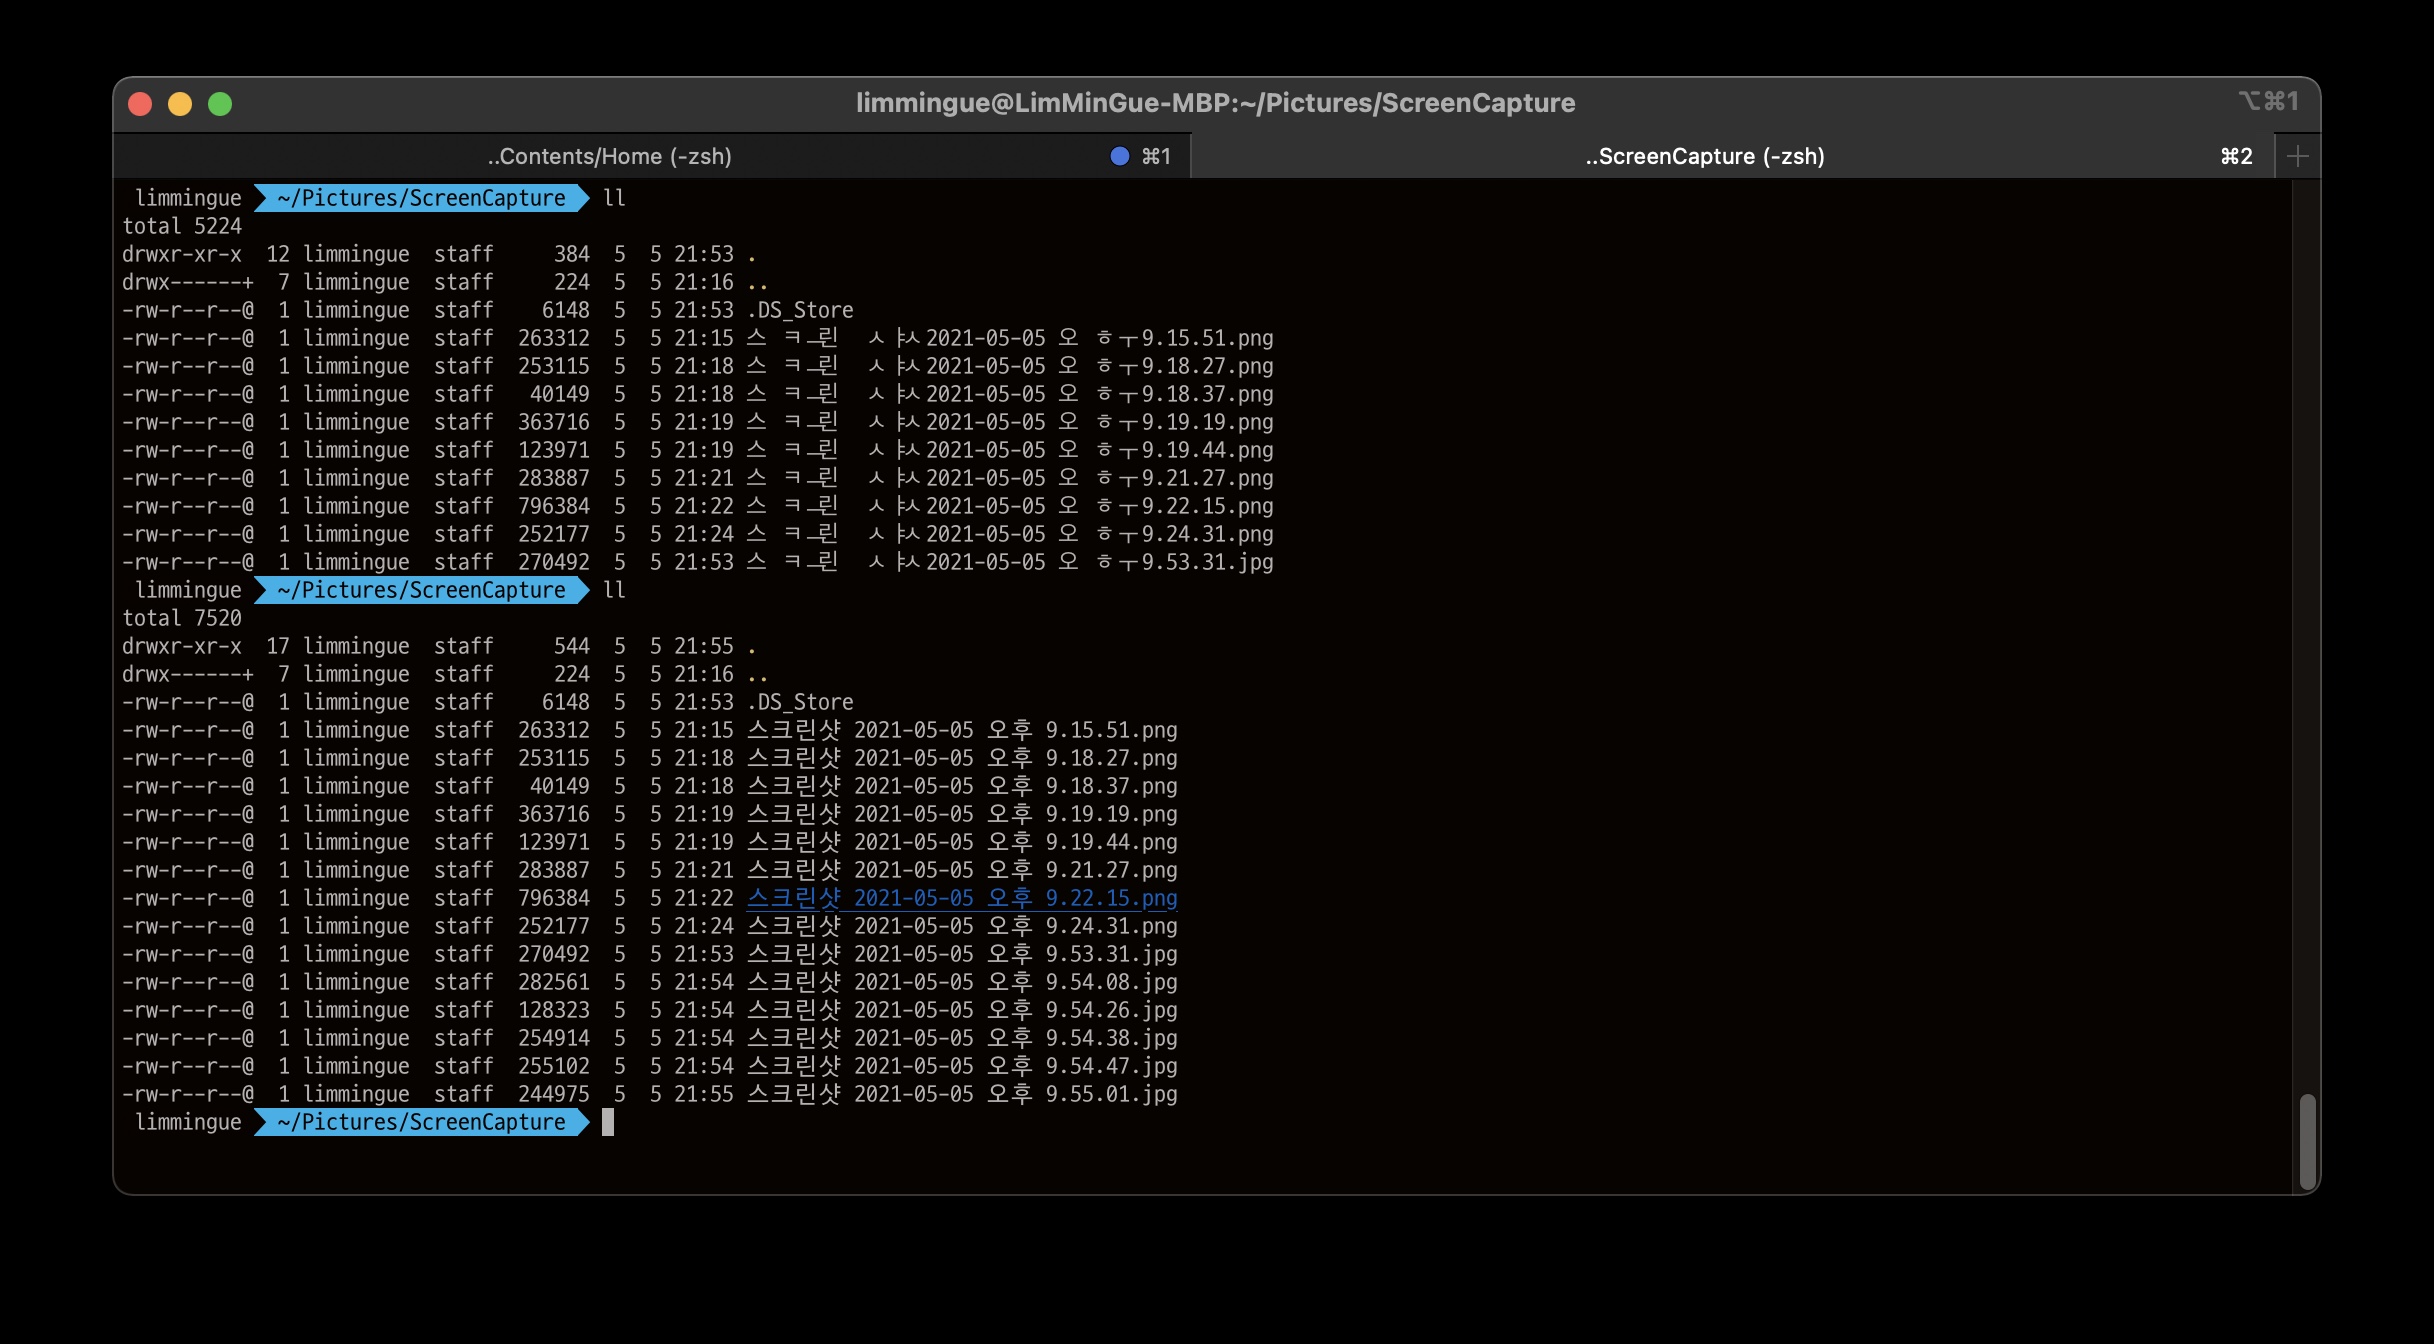Viewport: 2434px width, 1344px height.
Task: Click the ⌘2 shortcut label on tab
Action: [2236, 156]
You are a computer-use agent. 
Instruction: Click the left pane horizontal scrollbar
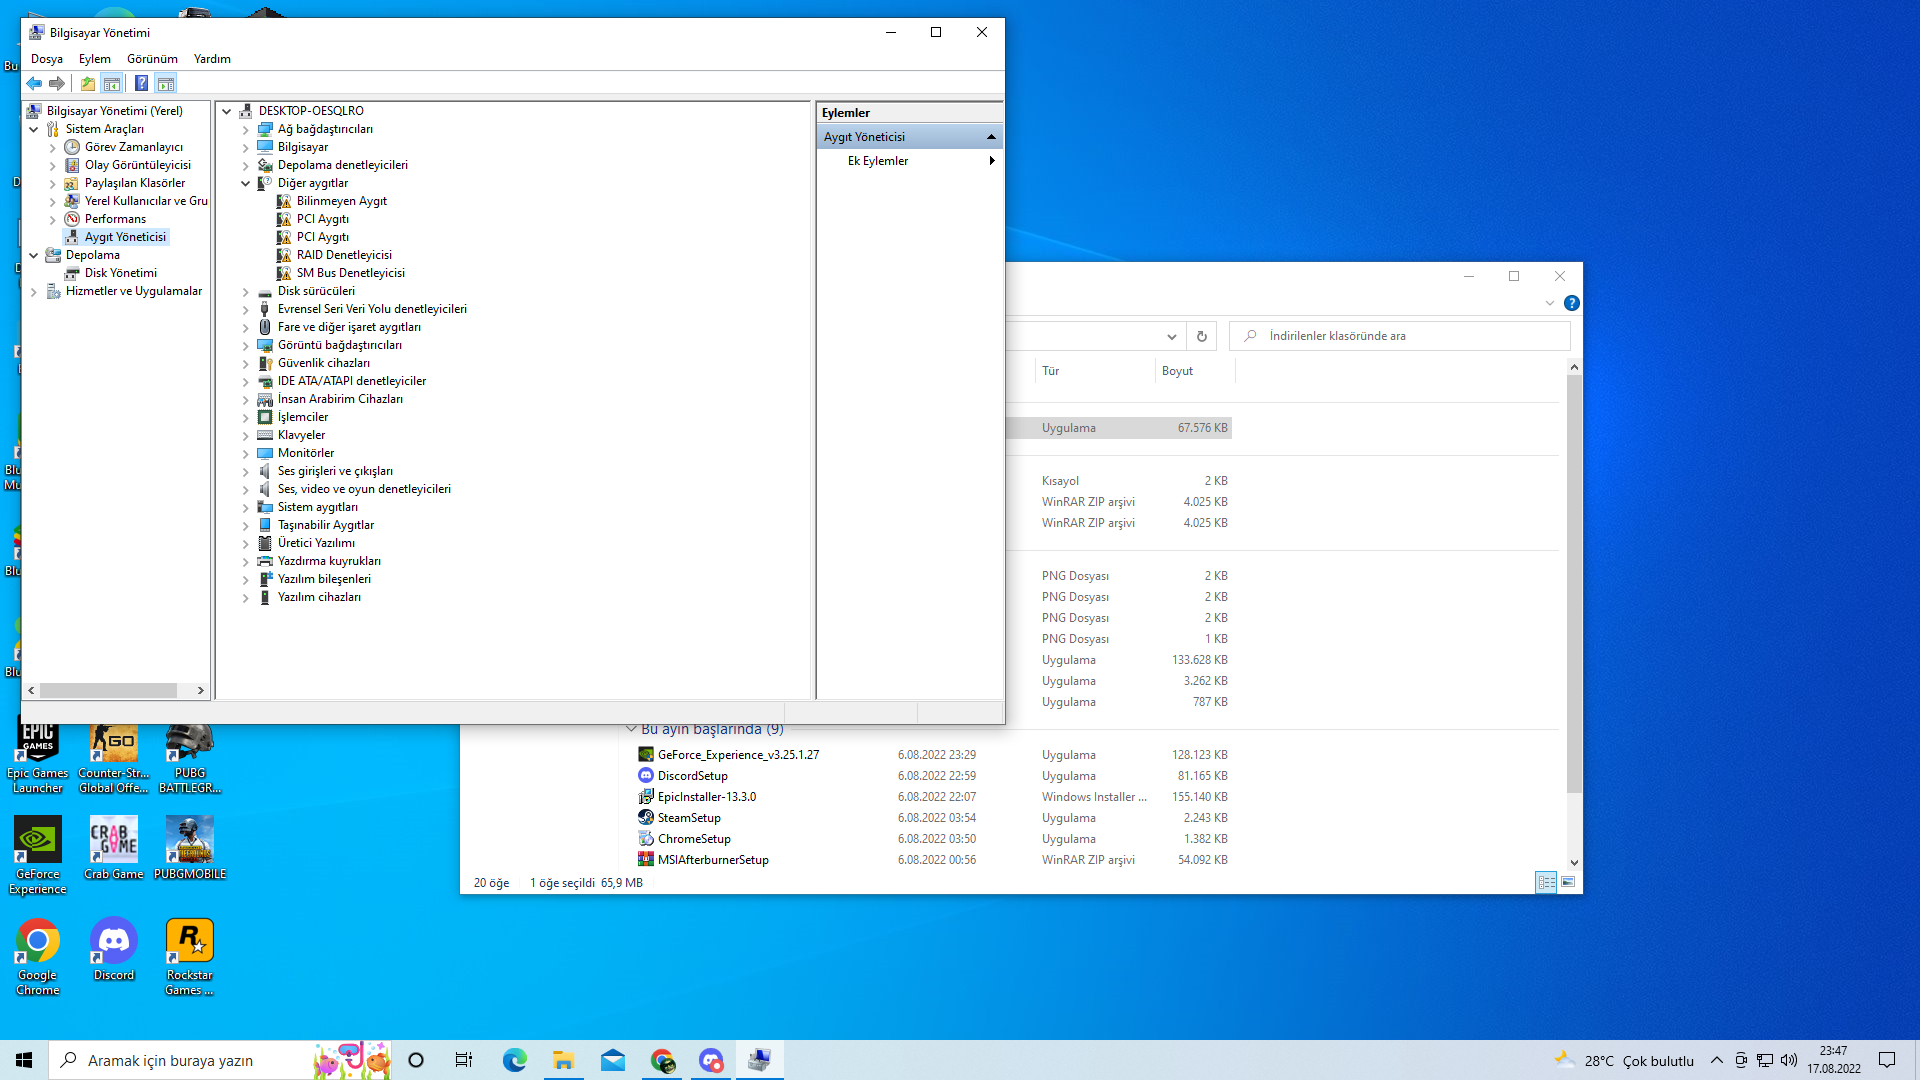tap(108, 690)
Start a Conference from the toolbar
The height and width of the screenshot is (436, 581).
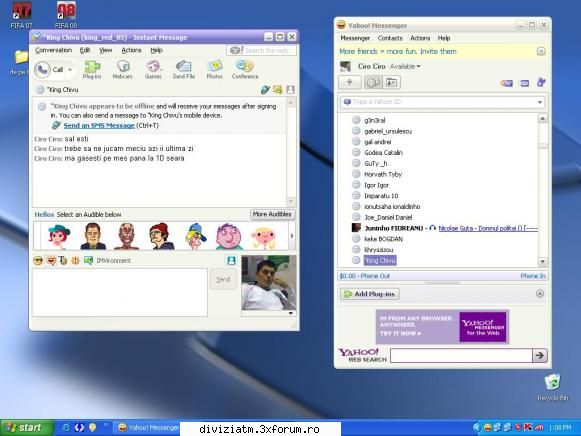coord(245,69)

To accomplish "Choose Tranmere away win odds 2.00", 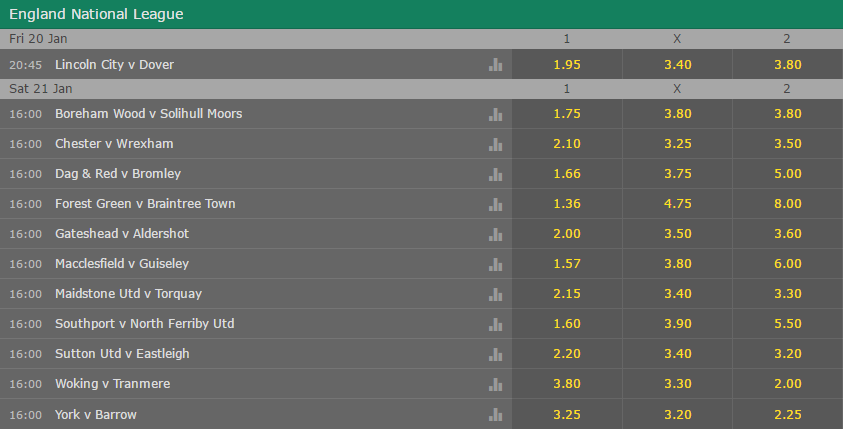I will 788,384.
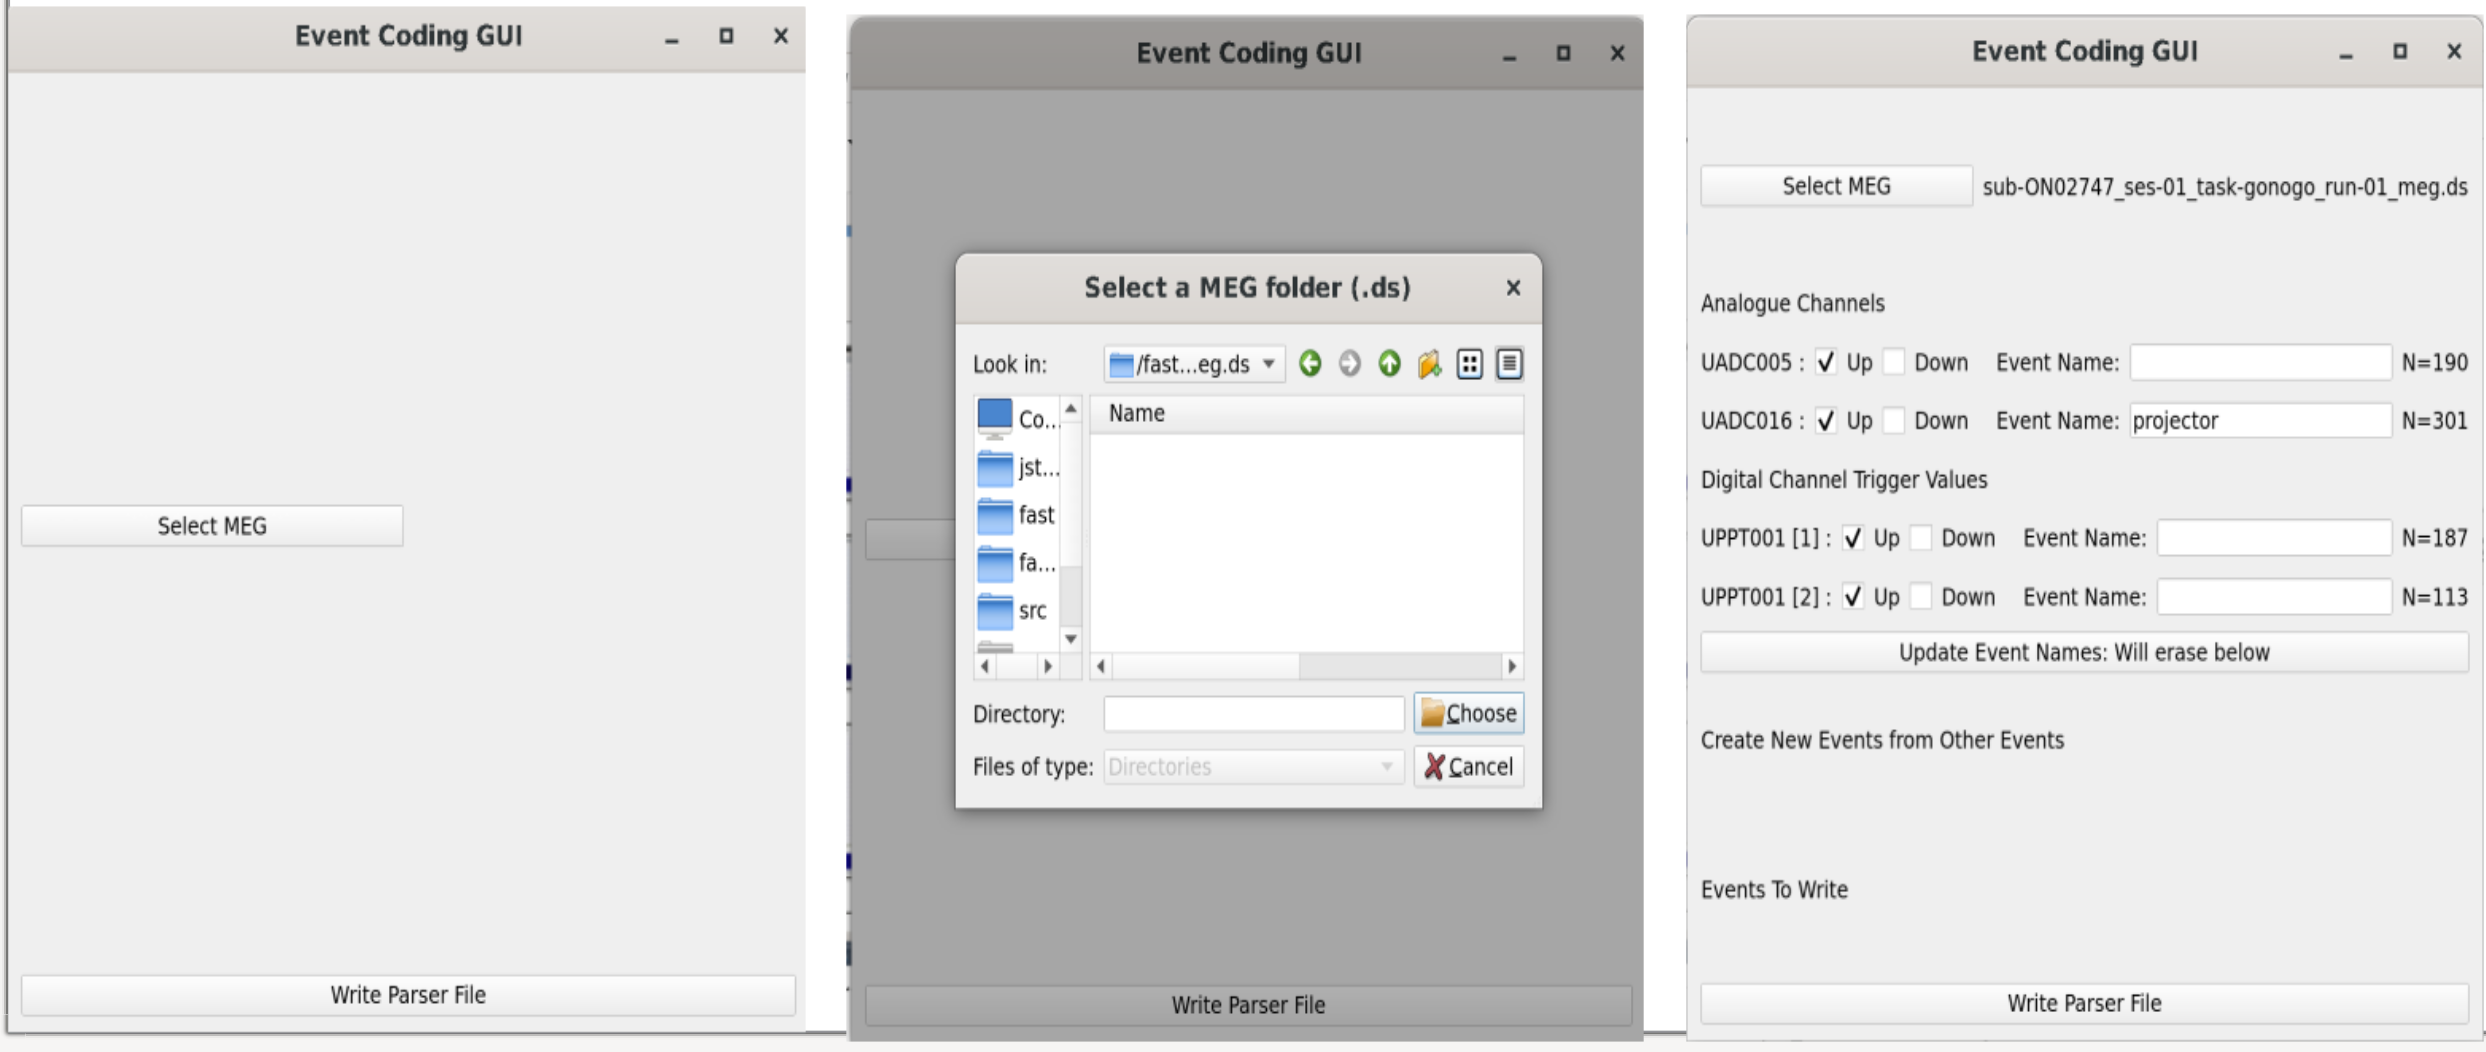This screenshot has height=1052, width=2486.
Task: Uncheck the Up box for UADC005
Action: pyautogui.click(x=1826, y=362)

============

Change "toolbar" to "menu bar" in the stretch of lines from the first one through the line that contains "coord(245,69)", keep everything else the same, and give back only those lines without the pictures.

• _Expected answer_
Viewport: 2434px width, 1344px height.
Task: Click the ⌘2 shortcut label on tab
Action: [2236, 156]
You are a computer-use agent. 
Instruction: Click the left pane horizontal scrollbar
tap(108, 690)
Start a Conference from the menu bar
The height and width of the screenshot is (436, 581).
coord(245,69)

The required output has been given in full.